• **WORK REQUEST**
In the listing below, a line holding "FX初心者講座 (459, 113)" and a line holding "新築住宅販売 (673, 2212)" mark the range. Retype both exactly, with all lines between them.

• **DATA FOR ANALYSIS**
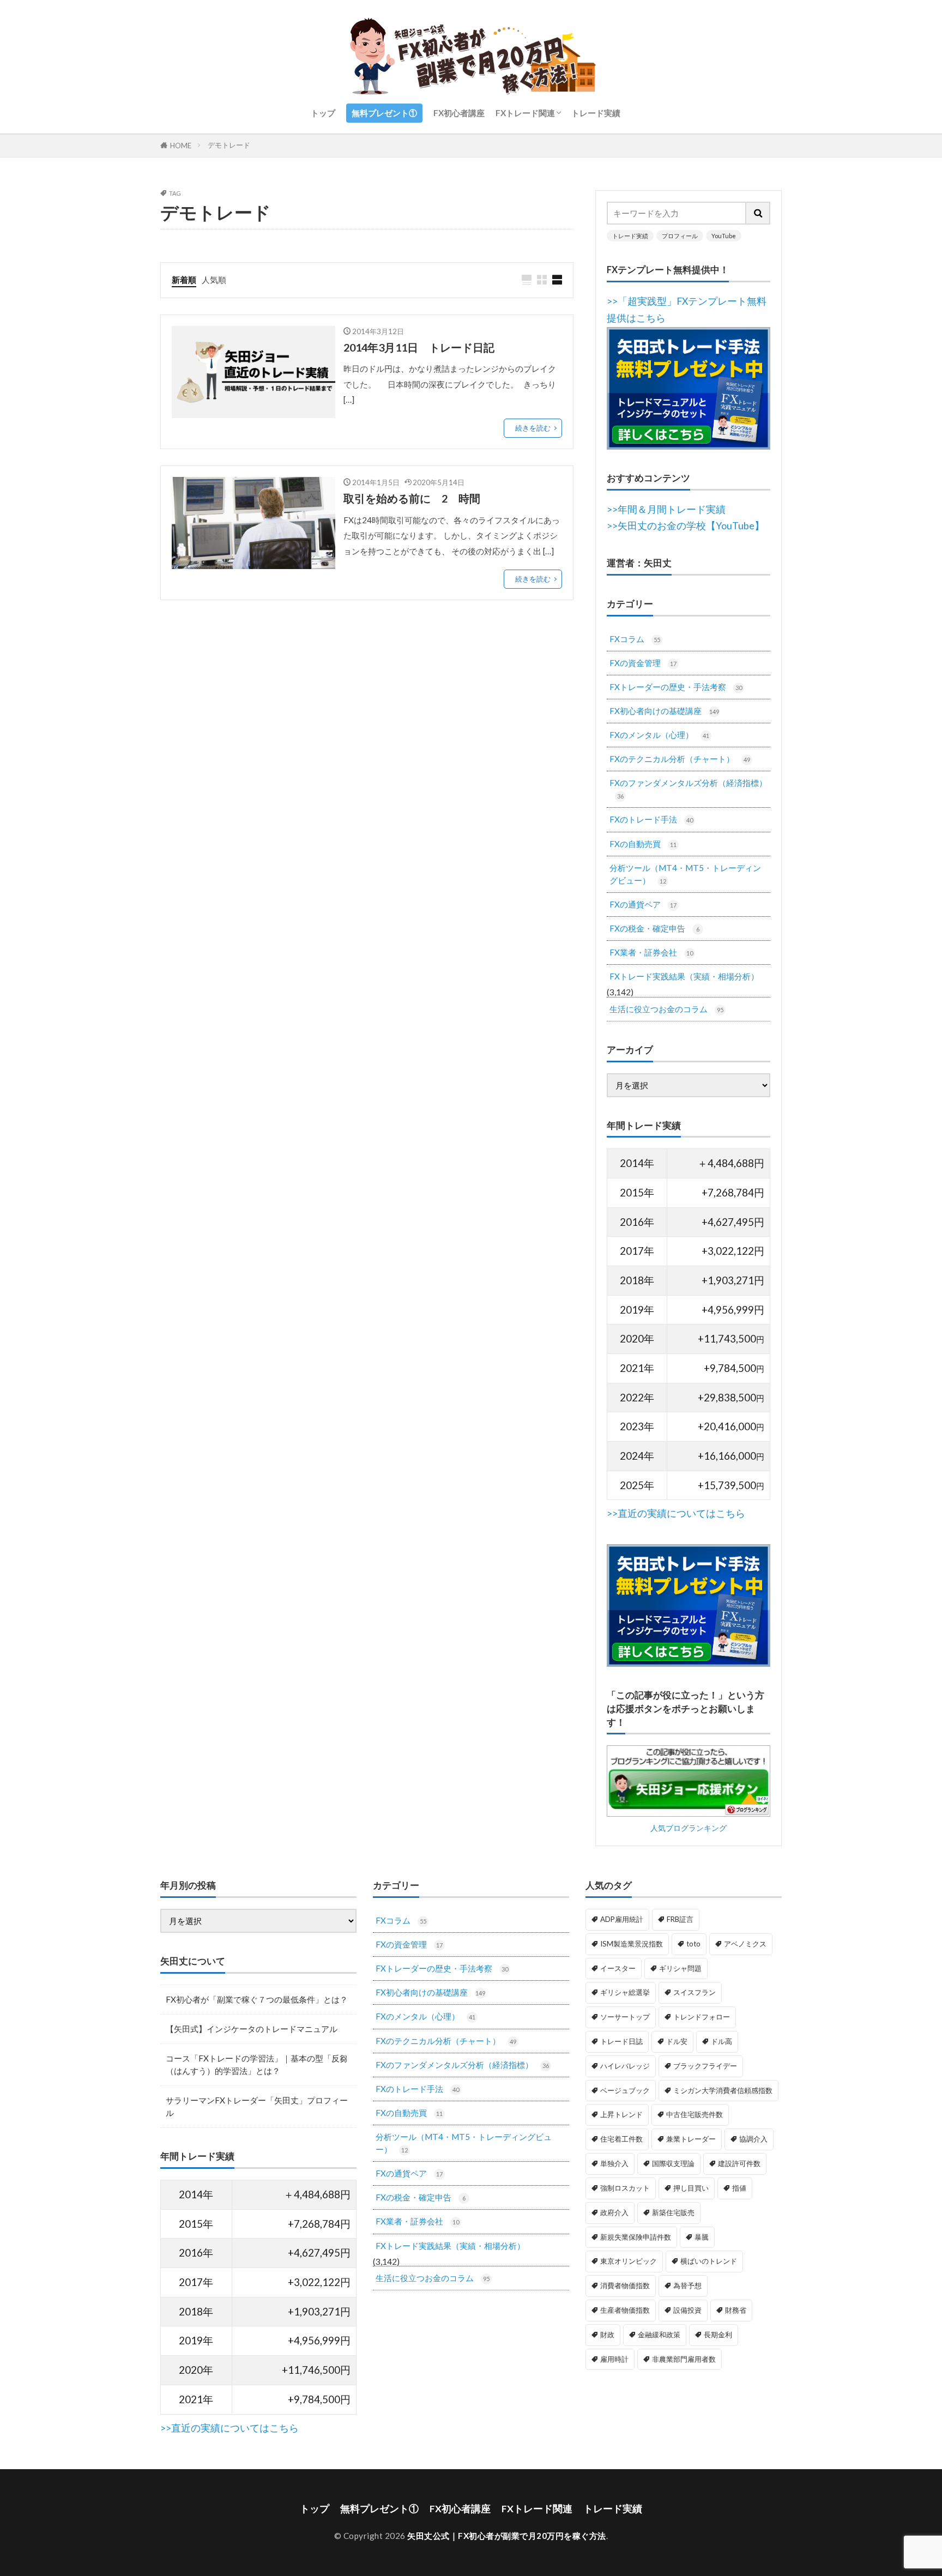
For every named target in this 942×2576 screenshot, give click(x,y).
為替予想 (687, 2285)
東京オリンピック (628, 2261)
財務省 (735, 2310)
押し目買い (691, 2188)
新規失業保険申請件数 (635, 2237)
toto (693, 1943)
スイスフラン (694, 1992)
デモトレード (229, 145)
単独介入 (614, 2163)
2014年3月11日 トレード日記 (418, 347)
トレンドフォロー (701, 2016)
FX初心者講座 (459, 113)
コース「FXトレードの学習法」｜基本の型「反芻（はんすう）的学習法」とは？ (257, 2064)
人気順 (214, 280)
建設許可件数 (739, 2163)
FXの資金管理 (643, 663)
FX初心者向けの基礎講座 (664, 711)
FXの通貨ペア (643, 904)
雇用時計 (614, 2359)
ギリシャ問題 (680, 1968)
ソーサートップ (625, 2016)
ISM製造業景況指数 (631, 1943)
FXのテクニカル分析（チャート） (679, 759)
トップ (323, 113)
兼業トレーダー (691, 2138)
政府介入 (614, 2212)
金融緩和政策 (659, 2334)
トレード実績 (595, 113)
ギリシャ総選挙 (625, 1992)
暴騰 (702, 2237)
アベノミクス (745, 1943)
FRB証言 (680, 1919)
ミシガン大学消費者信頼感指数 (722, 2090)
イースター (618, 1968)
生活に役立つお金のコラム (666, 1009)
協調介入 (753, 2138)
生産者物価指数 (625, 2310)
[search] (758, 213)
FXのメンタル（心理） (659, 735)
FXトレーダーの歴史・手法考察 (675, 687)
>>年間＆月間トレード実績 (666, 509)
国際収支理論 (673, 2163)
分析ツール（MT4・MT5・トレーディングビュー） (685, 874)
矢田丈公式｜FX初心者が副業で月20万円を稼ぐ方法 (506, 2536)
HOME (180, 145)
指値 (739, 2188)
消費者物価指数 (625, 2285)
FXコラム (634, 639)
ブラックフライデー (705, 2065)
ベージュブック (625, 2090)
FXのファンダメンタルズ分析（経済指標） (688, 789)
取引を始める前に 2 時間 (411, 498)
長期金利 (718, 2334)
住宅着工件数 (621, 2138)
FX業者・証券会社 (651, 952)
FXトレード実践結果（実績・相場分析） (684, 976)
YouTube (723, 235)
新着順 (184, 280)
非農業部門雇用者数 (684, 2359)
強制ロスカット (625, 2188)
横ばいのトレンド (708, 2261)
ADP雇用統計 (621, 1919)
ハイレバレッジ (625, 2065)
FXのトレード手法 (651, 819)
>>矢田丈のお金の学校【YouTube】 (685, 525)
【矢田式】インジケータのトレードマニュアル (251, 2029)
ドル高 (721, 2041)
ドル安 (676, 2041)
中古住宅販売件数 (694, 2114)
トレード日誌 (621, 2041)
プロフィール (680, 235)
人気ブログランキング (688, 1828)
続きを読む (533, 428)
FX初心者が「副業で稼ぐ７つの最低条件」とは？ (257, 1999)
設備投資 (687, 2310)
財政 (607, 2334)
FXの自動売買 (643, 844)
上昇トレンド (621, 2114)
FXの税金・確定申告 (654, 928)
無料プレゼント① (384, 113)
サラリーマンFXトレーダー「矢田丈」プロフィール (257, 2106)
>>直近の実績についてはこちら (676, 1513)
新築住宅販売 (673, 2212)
==
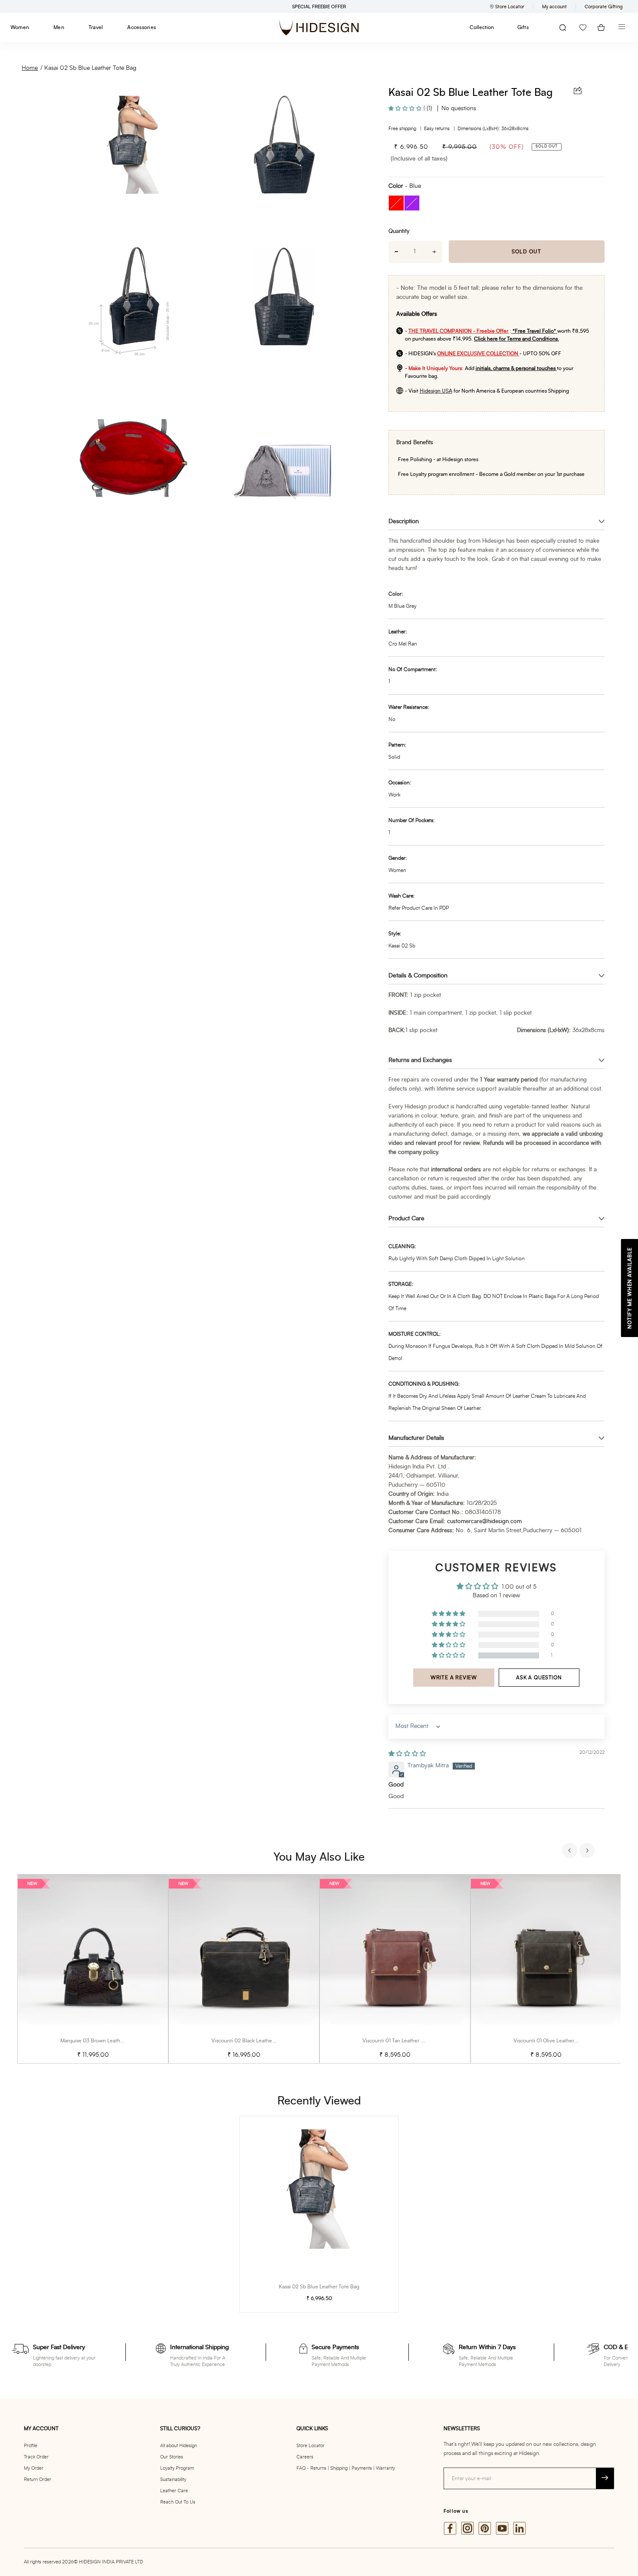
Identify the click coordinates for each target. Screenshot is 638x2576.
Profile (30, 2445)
--
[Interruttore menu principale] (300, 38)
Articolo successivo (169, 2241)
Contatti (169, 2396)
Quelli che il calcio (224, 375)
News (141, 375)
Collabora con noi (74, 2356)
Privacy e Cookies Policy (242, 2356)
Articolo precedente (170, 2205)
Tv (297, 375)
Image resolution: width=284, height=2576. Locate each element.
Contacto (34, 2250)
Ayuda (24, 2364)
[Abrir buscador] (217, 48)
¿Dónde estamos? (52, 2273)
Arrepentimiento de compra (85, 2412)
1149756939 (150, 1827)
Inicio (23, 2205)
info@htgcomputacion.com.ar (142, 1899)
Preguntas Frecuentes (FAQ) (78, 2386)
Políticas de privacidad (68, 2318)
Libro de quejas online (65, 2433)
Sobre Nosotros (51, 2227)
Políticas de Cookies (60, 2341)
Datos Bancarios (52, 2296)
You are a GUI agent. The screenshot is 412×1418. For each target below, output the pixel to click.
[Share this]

• **COMPLETED TASK**
FX初心者講座 (459, 113)
コース「FXトレードの学習法」｜基本の型「反芻（はんすう）的学習法」とは？ (257, 2064)
人気順 (214, 280)
建設許可件数 (739, 2163)
FXの資金管理 (643, 663)
FX初心者向けの基礎講座 (664, 711)
FXの通貨ペア (643, 904)
雇用時計 (614, 2359)
ギリシャ問題 (680, 1968)
ソーサートップ (625, 2016)
ISM製造業景況指数 (631, 1943)
FXのテクニカル分析（チャート） (679, 759)
トップ (323, 113)
兼業トレーダー (691, 2138)
政府介入 (614, 2212)
金融緩和政策 (659, 2334)
トレード実績 (595, 113)
ギリシャ総選挙 (625, 1992)
暴騰 (702, 2237)
アベノミクス (745, 1943)
FRB証言 (680, 1919)
ミシガン大学消費者信頼感指数 (722, 2090)
イースター (618, 1968)
生活に役立つお金のコラム (666, 1009)
協調介入 (753, 2138)
生産者物価指数 (625, 2310)
[search] (758, 213)
FXのメンタル（心理） (659, 735)
FXトレーダーの歴史・手法考察 (675, 687)
>>年間＆月間トレード実績 (666, 509)
国際収支理論 (673, 2163)
分析ツール（MT4・MT5・トレーディングビュー） (685, 874)
矢田丈公式｜FX初心者が副業で月20万円を稼ぐ方法 (506, 2536)
HOME (180, 145)
指値 (739, 2188)
消費者物価指数 (625, 2285)
FXコラム (634, 639)
ブラックフライデー (705, 2065)
ベージュブック (625, 2090)
FXのファンダメンタルズ分析（経済指標） (688, 789)
取引を始める前に 2 時間 (411, 498)
長期金利 (718, 2334)
住宅着工件数 (621, 2138)
FX業者・証券会社 (651, 952)
FXトレード実践結果（実績・相場分析） (684, 976)
YouTube (723, 235)
新着順 (184, 280)
非農業部門雇用者数 (684, 2359)
強制ロスカット (625, 2188)
横ばいのトレンド (708, 2261)
ADP雇用統計 (621, 1919)
ハイレバレッジ (625, 2065)
FXのトレード手法 (651, 819)
>>矢田丈のお金の学校【YouTube】 (685, 525)
【矢田式】インジケータのトレードマニュアル (251, 2029)
ドル高 (721, 2041)
ドル安 (676, 2041)
中古住宅販売件数 (694, 2114)
トレード日誌 (621, 2041)
プロフィール (680, 235)
人気ブログランキング (688, 1828)
続きを読む (533, 428)
FX初心者が「副業で稼ぐ７つの最低条件」とは？ (257, 1999)
設備投資 (687, 2310)
財政 (607, 2334)
FXの自動売買 (643, 844)
上昇トレンド (621, 2114)
FXの税金・確定申告 (654, 928)
無料プレゼント① (384, 113)
サラリーマンFXトレーダー「矢田丈」プロフィール (257, 2106)
>>直近の実績についてはこちら (676, 1513)
新築住宅販売 (673, 2212)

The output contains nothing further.